> **Exercise**
Repeat the data that follows, word for word, without the images.

Entries taken from a collection
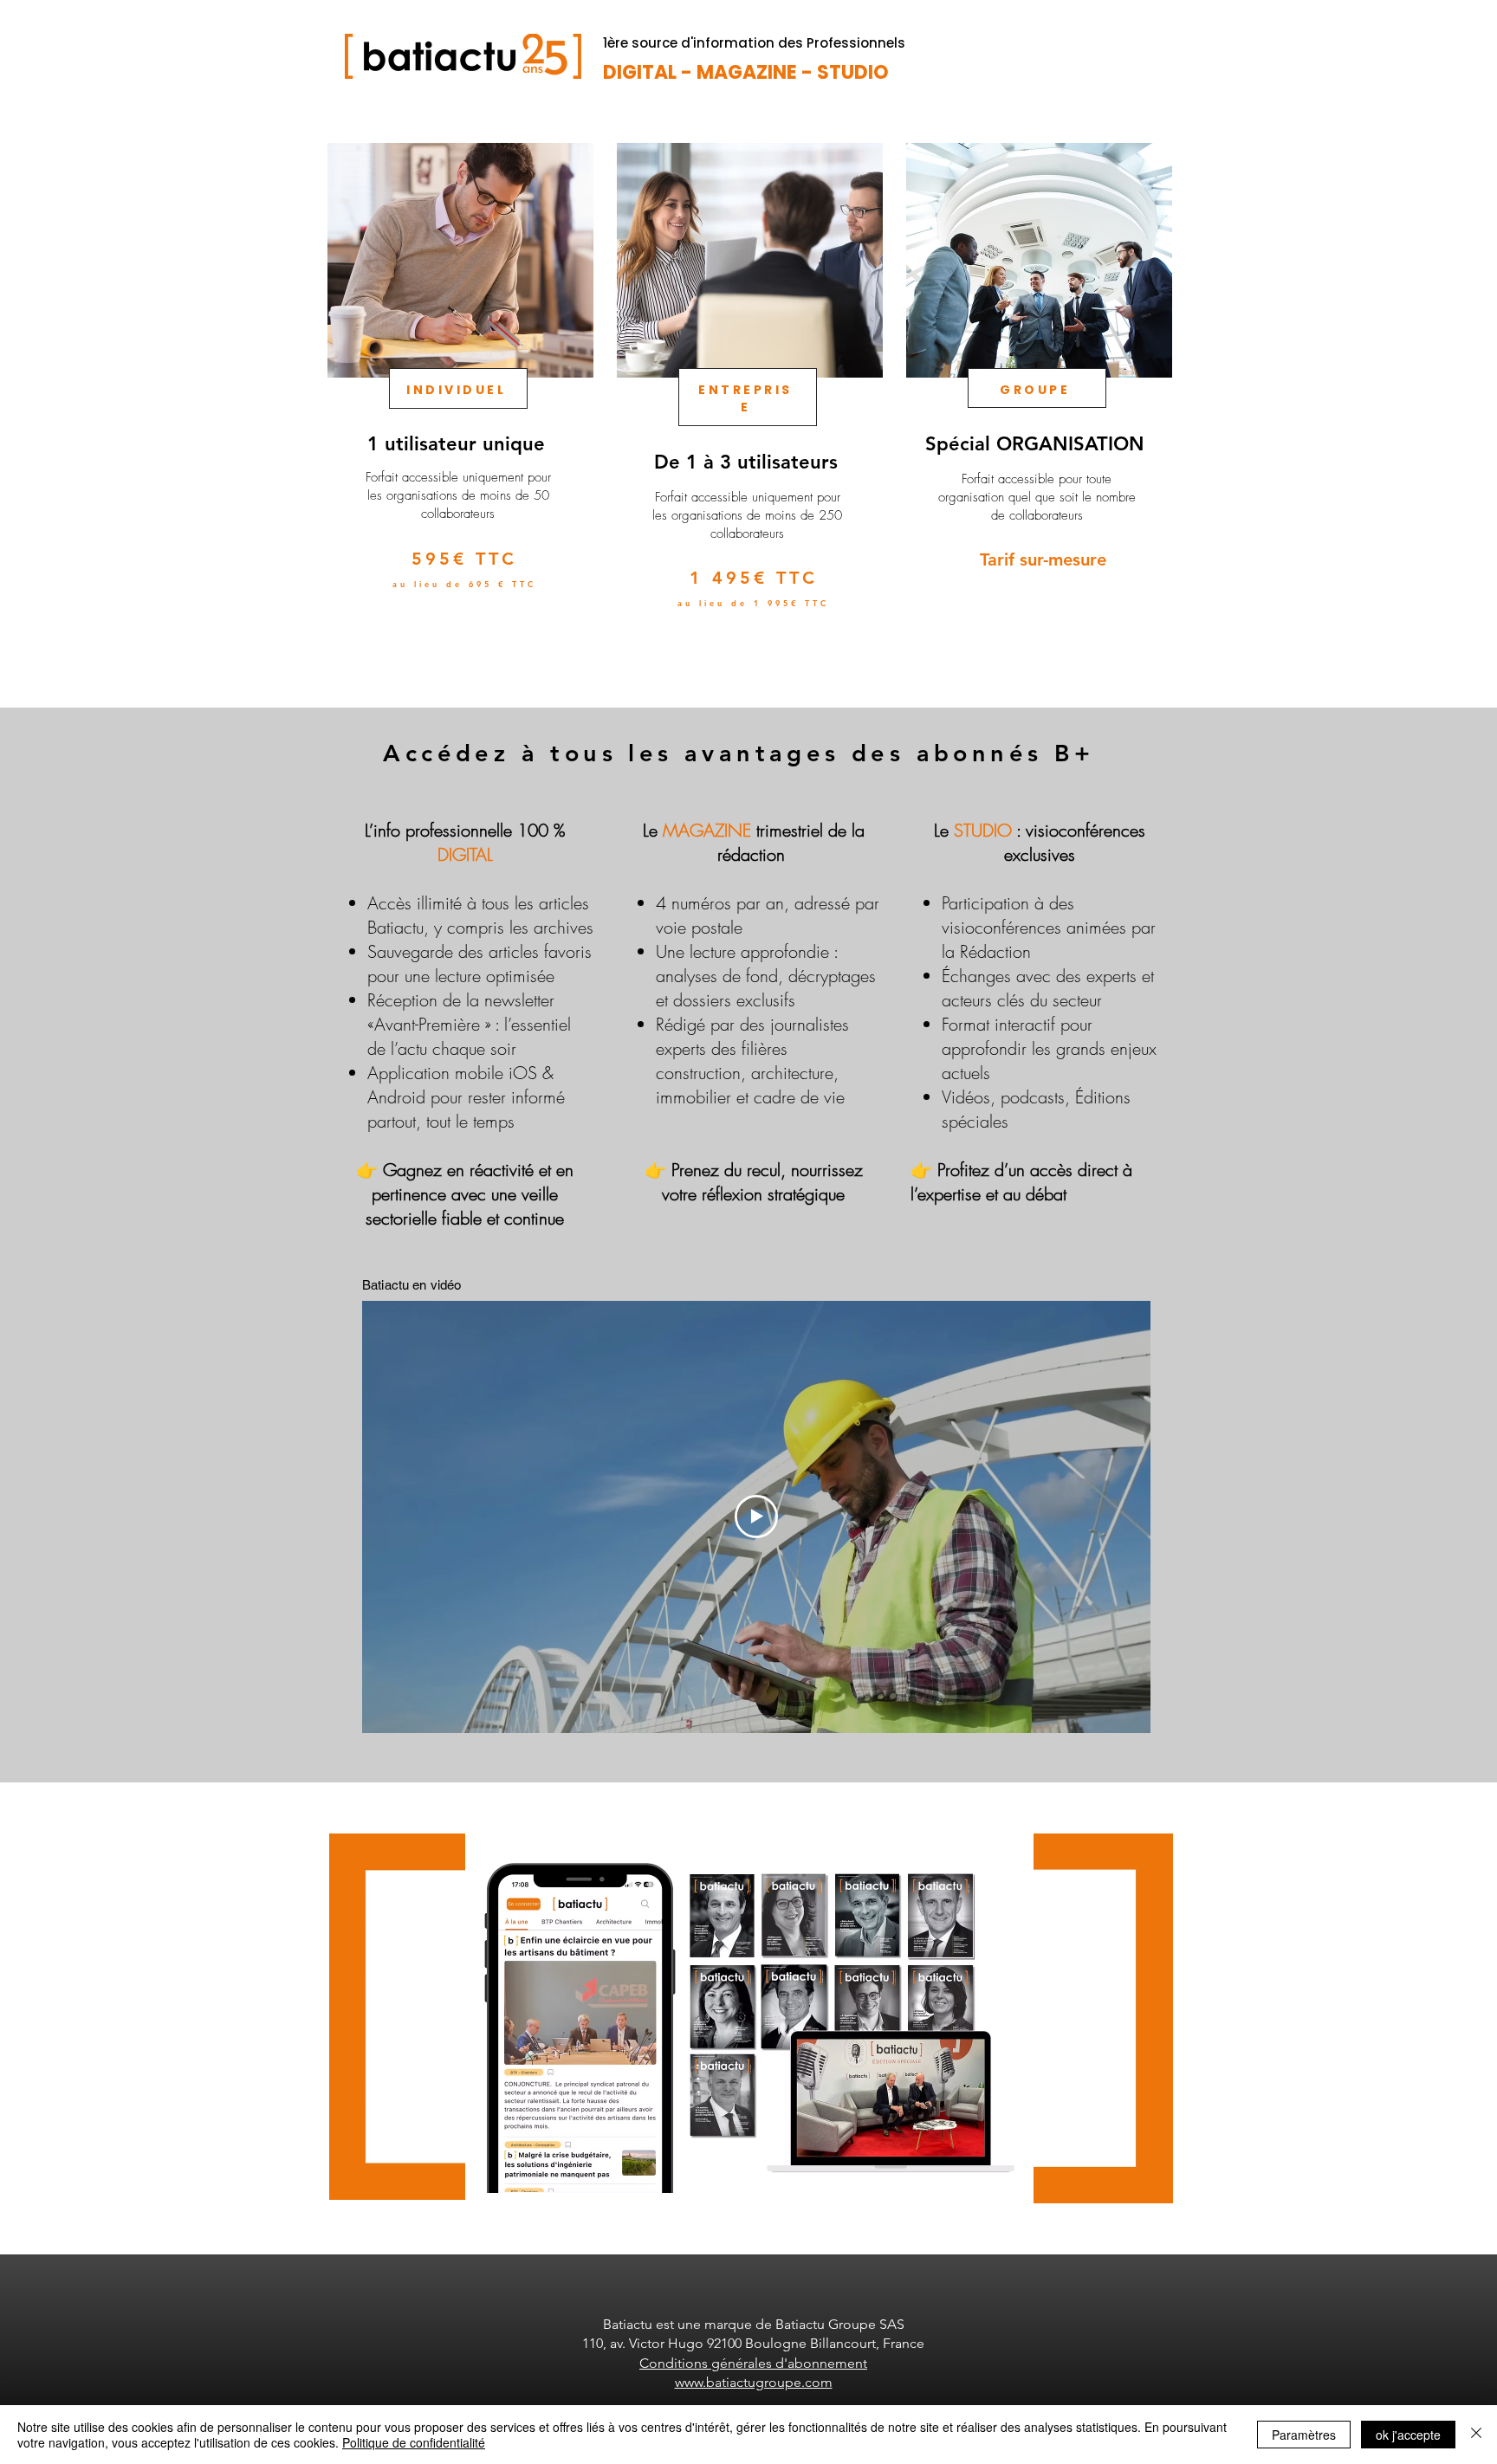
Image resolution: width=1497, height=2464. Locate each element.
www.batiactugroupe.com (754, 2382)
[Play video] (756, 1516)
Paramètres (1304, 2434)
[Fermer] (1476, 2434)
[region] (458, 406)
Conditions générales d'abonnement (753, 2363)
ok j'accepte (1408, 2434)
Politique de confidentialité (413, 2442)
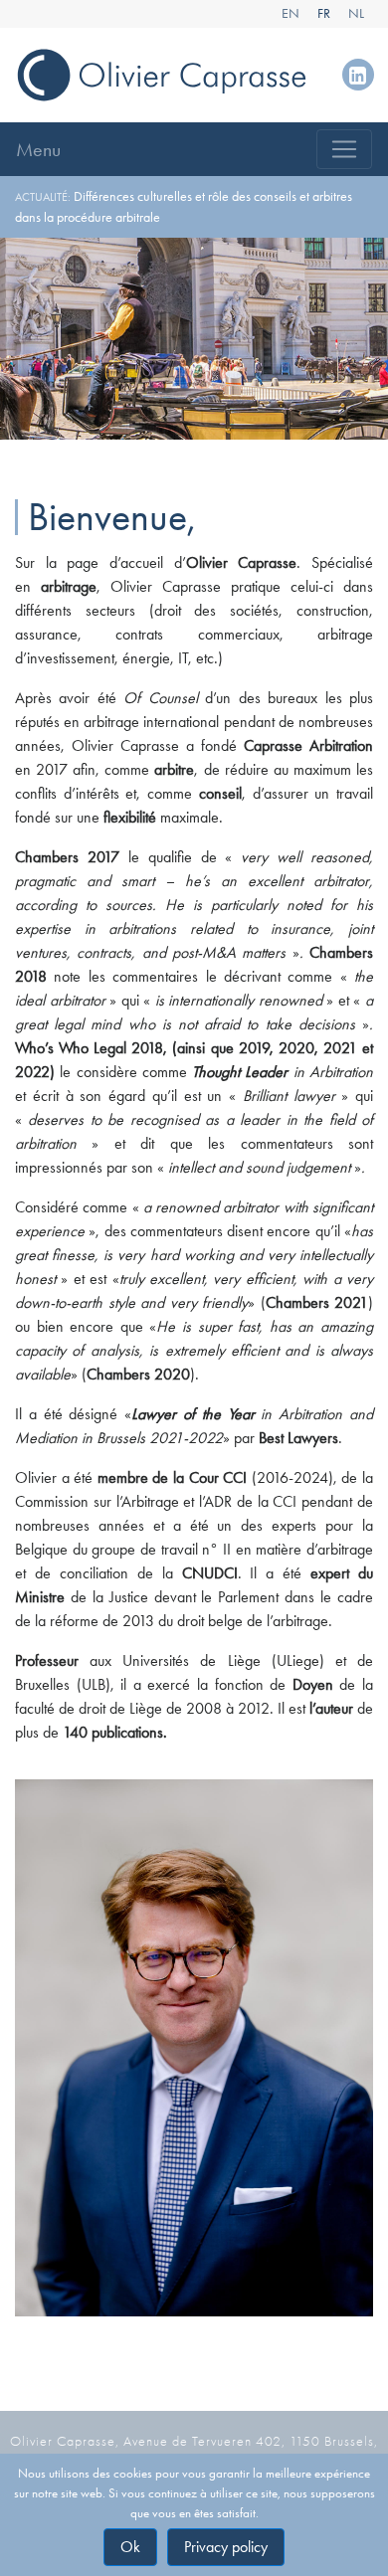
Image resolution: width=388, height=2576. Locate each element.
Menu (38, 149)
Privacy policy (226, 2546)
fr (323, 13)
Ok (130, 2546)
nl (356, 13)
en (290, 13)
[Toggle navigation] (344, 149)
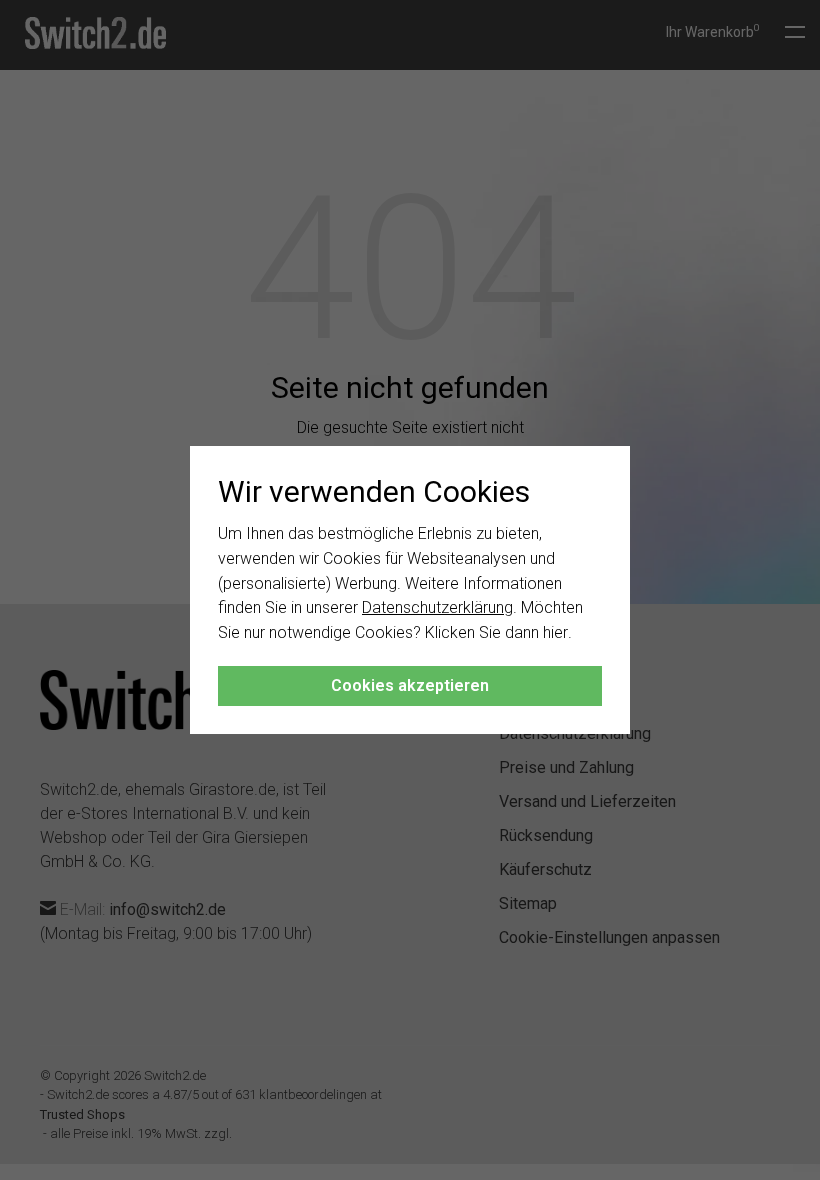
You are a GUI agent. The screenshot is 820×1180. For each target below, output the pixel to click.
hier (555, 632)
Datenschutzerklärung (437, 607)
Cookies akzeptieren (410, 685)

> **Output for this task**
Image resolution: width=1497, height=2464. Locate each element.
www.batiactugroupe.com (754, 2382)
[Play video] (756, 1516)
Paramètres (1304, 2434)
[Fermer] (1476, 2434)
[region] (458, 406)
Conditions générales d'abonnement (753, 2363)
ok j'accepte (1408, 2434)
Politique de confidentialité (413, 2442)
Image resolution: width=388, height=2576. Locate each element.
Menu (38, 149)
Privacy policy (226, 2546)
fr (323, 13)
Ok (130, 2546)
nl (356, 13)
en (290, 13)
[Toggle navigation] (344, 149)
You are a GUI agent. The screenshot is 820×1180. For each target below, output the pixel to click.
hier (555, 632)
Datenschutzerklärung (437, 607)
Cookies akzeptieren (410, 685)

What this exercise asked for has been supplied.